Speculative decoding accelerates LLM inference, but SOTA hidden-state-based drafters suffer from long-range decay: draft accuracy degrades as the speculative step increases. Existing work attributes this decay to train-inference mismatch and proposes test-time training (TTT) as a remedy, yet we observe that long-range decay persists even in TTT-trained drafters. We revisit long-range decay from the perspective of context information preservation. In hidden-state reuse, we argue the target hidden state acts as a biased context compression: it aggregates historical token information according to the attention query at the current position, yielding a compact representation optimized for immediate next-token prediction. This compression can suppress information less relevant to the current query but important for later speculative steps.
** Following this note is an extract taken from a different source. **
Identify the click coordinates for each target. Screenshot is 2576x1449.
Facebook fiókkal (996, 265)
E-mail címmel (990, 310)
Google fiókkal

In contrast, the target model's KV cache serves as an explicit context, retaining the complete set of token-wise KV representations. We therefore posit the KV-Reuse Hypothesis: allowing the draft model to reuse the target KV cache can provide richer signals for long-horizon drafting. To test this hypothesis, we introduce KVShot, a diagnostic framework that compares three reuse paradigms: hidden-only, KV-only, and hybrid. Extensive evaluations on Qwen3-8B show that KV-Reuse improves long-range acceptance, although end-to-end speedups remain marginal under current training pipelines. Our analysis identifies two key structural bottlenecks: shallow drafters struggle to estimate target queries accurately, and draft-side KV projections receive sparse gradient signals. These findings suggest that realizing the full potential of KV-aware decoding requires moving beyond TTT toward block-wise training paradigms. By exposing these bottlenecks, KVShot provides a foundational diagnostic testbed and a clear roadmap for designing next-generation inference architectures.